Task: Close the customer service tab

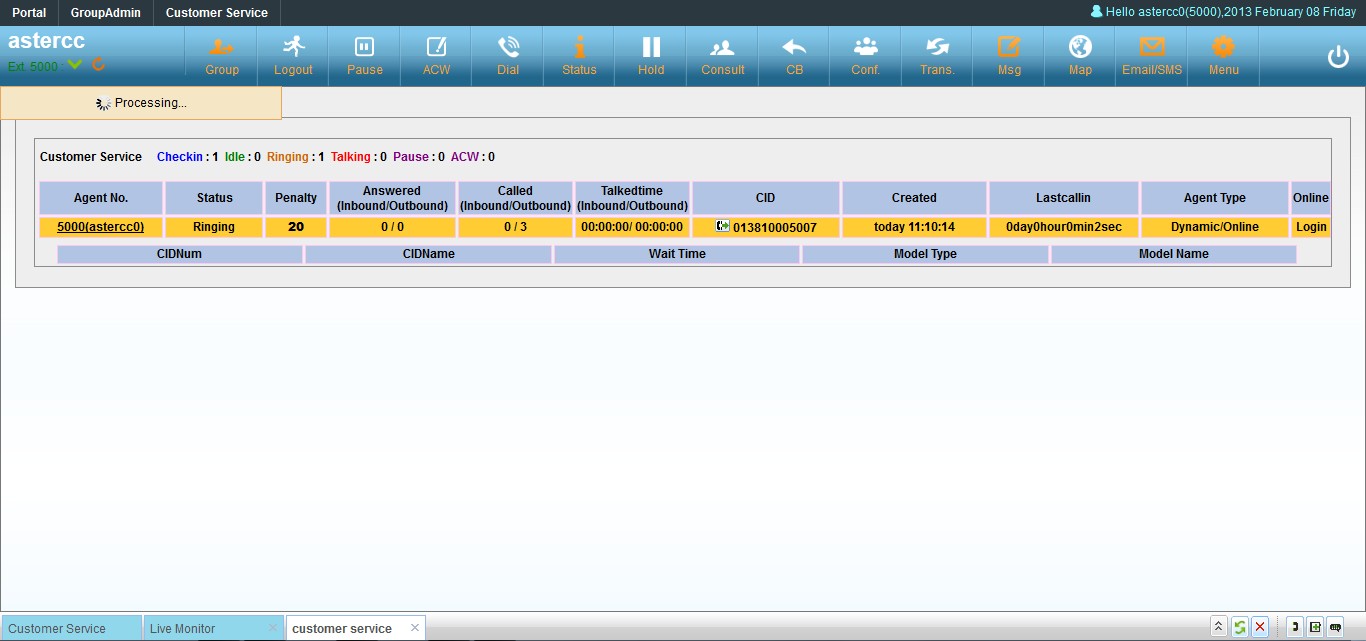Action: coord(415,628)
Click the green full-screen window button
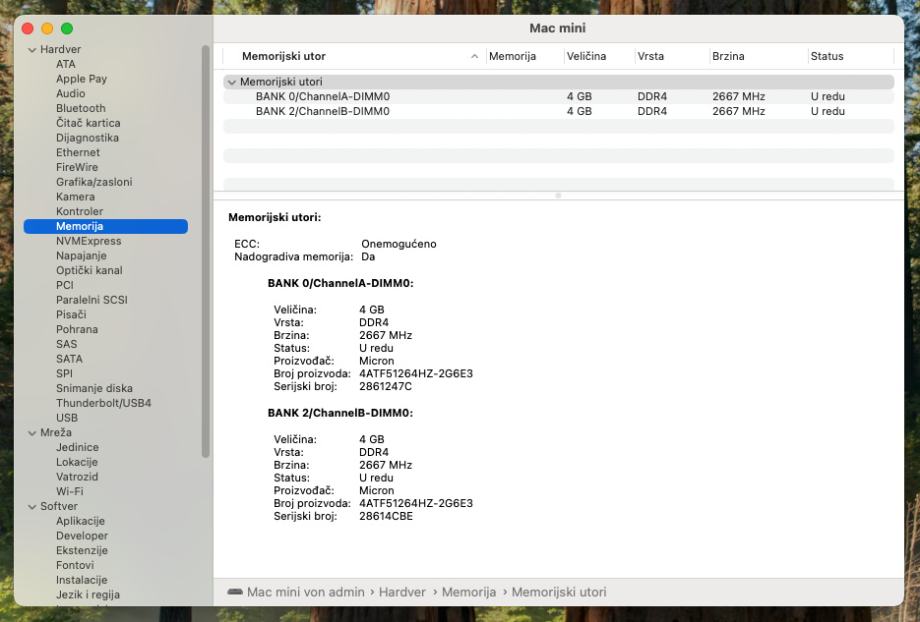 coord(67,29)
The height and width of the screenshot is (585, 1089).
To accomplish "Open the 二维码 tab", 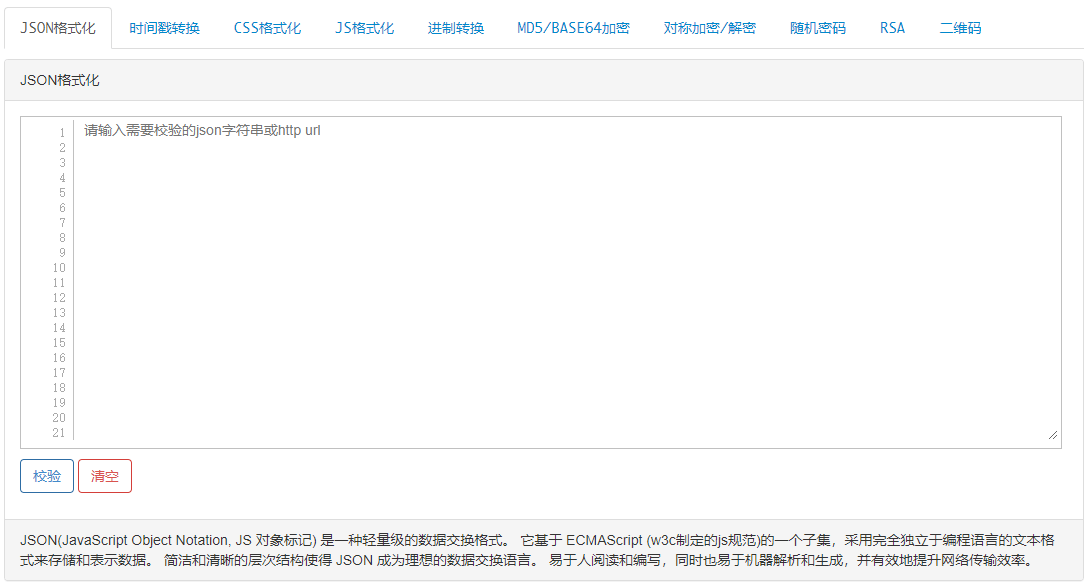I will click(960, 28).
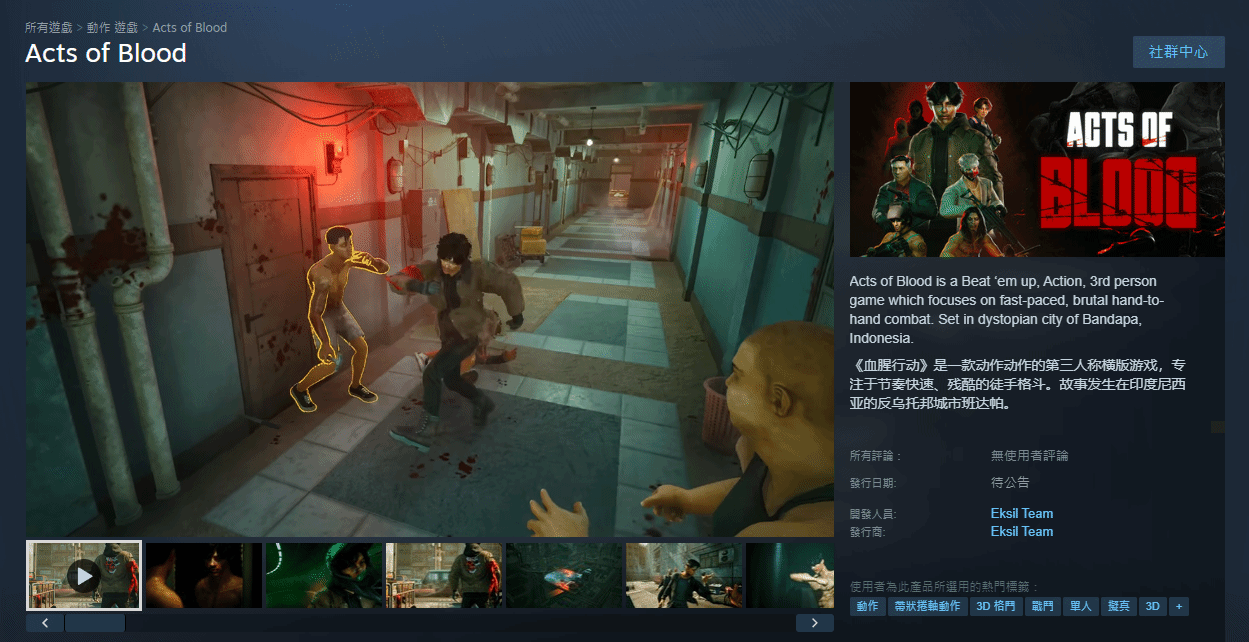View the green-lit character thumbnail

[x=324, y=575]
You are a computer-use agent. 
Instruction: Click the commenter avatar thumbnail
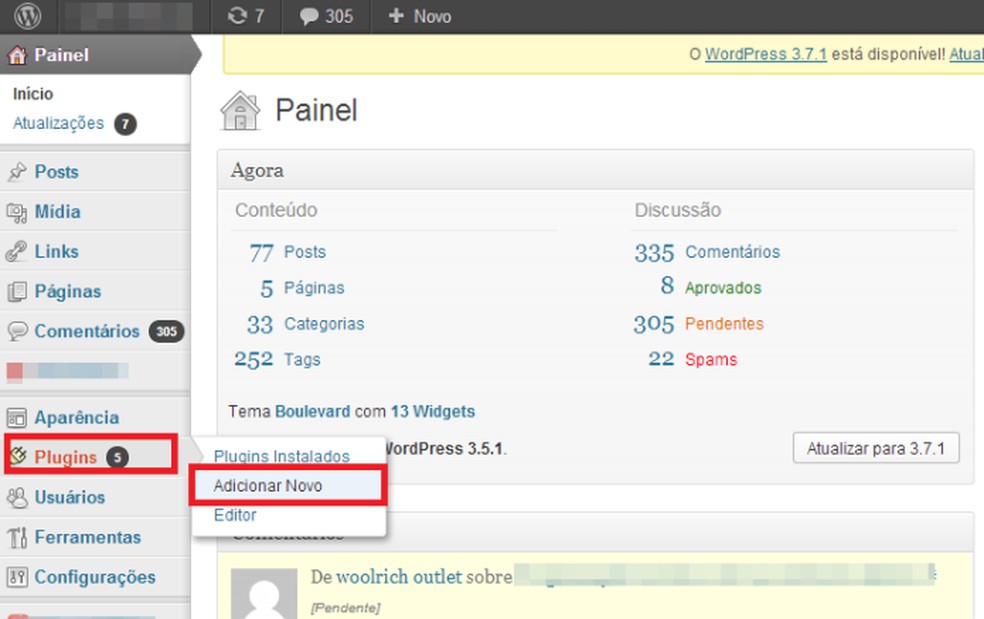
-=-=-=-=-
Exercise directions:
Write out exactly the lines from the line holding "You are a computer-use agent." through the last line of the records above, inclusive, and nothing more. Leave out the pictures.

Exercise result:
You are a computer-use agent. 
Instruction: Click the commenter avatar thumbnail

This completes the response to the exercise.